# WHAT THE TASK REQUIRES:
Extract precisely the lines that run from the line containing "Where should I click to: Click" to the end of the records below, with both ends included and pictures omitted.

[Pixel coordinate grounding data]
'''

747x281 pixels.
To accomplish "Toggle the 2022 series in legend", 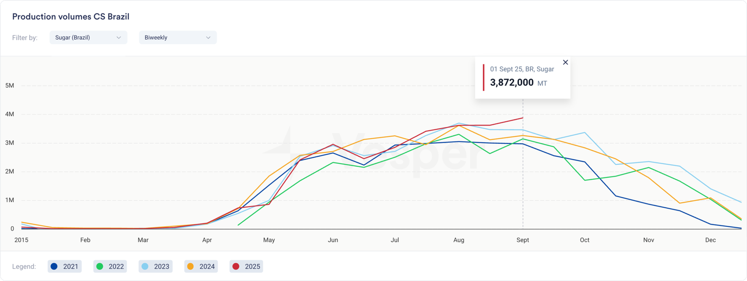I will pyautogui.click(x=110, y=267).
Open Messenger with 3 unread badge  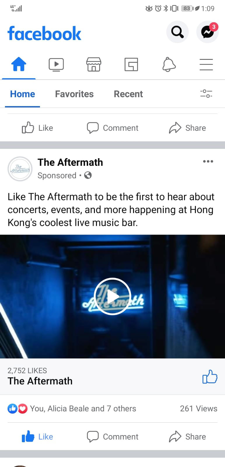(x=207, y=32)
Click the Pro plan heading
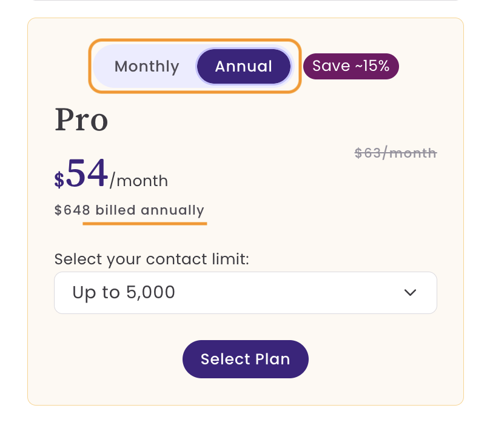Viewport: 490px width, 428px height. click(x=81, y=120)
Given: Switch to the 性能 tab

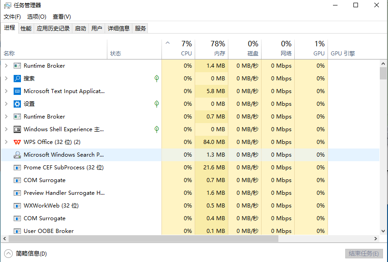Looking at the screenshot, I should pos(26,28).
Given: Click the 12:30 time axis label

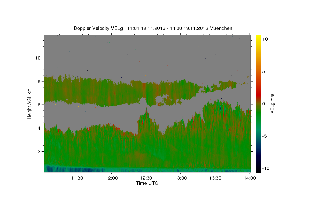Looking at the screenshot, I should click(x=146, y=178).
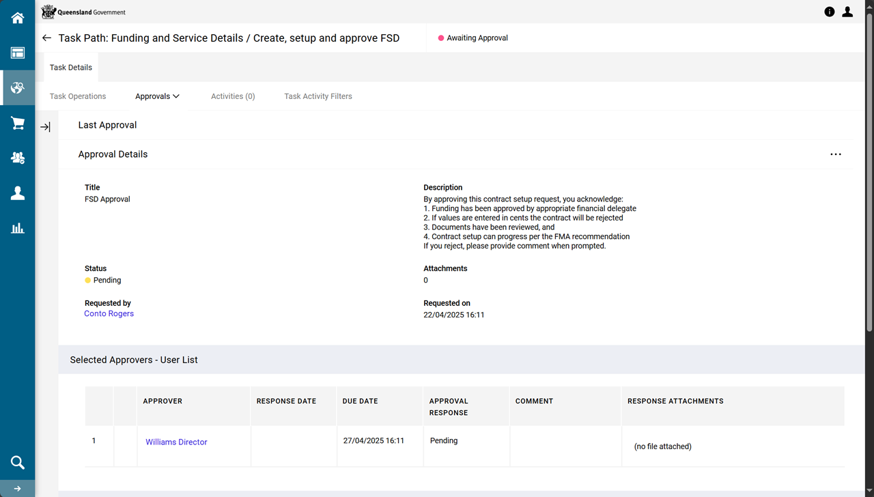
Task: Select the Task Activity Filters tab
Action: click(318, 96)

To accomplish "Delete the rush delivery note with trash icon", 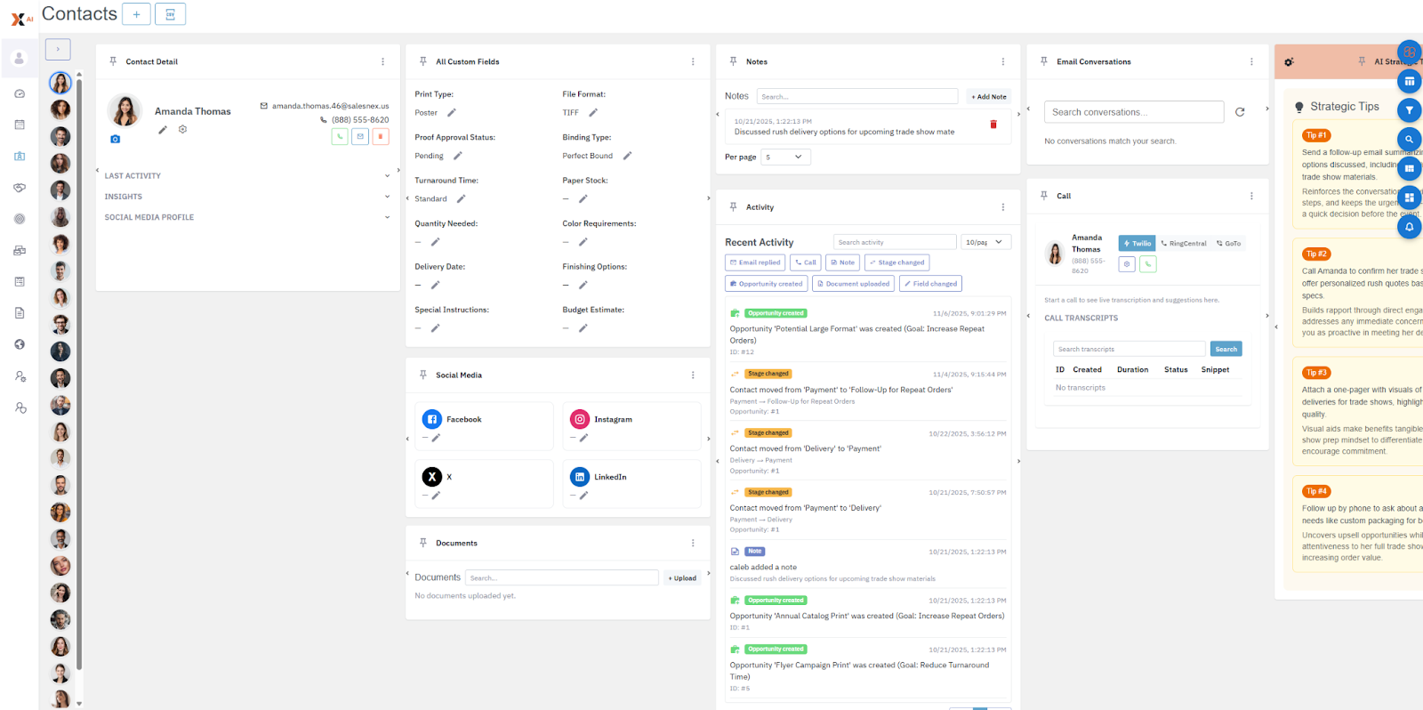I will pos(993,125).
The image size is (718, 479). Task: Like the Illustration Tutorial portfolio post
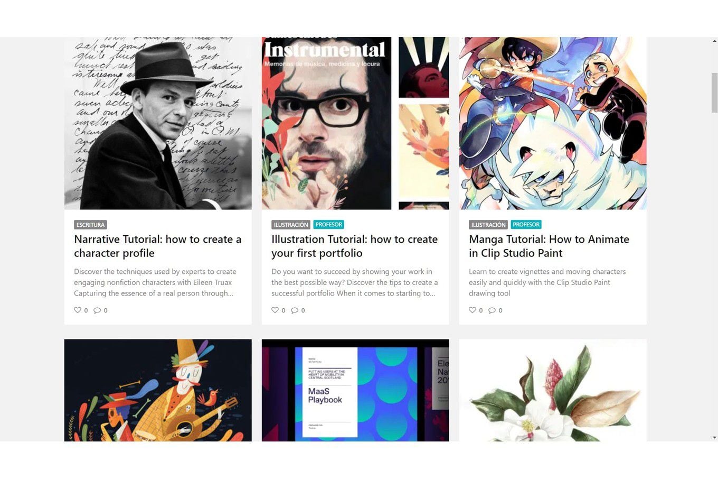coord(275,310)
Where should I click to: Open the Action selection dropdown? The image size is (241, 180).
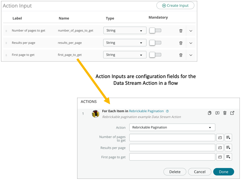click(172, 127)
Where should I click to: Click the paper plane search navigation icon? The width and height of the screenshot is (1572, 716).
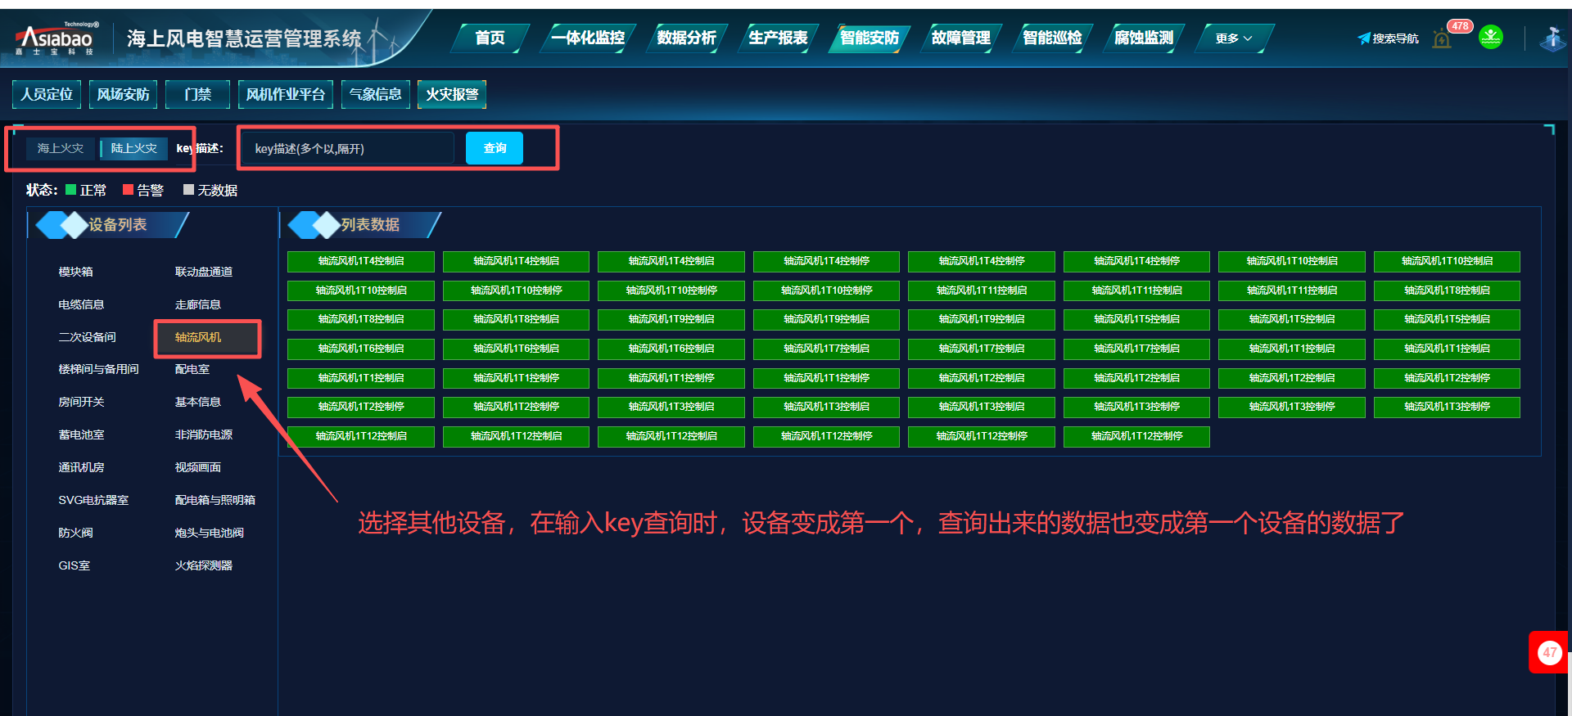[1364, 38]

'''

# TASK OUTPUT:
Where should I click to: Click the paper plane search navigation icon? The width and height of the screenshot is (1572, 716).
[1364, 38]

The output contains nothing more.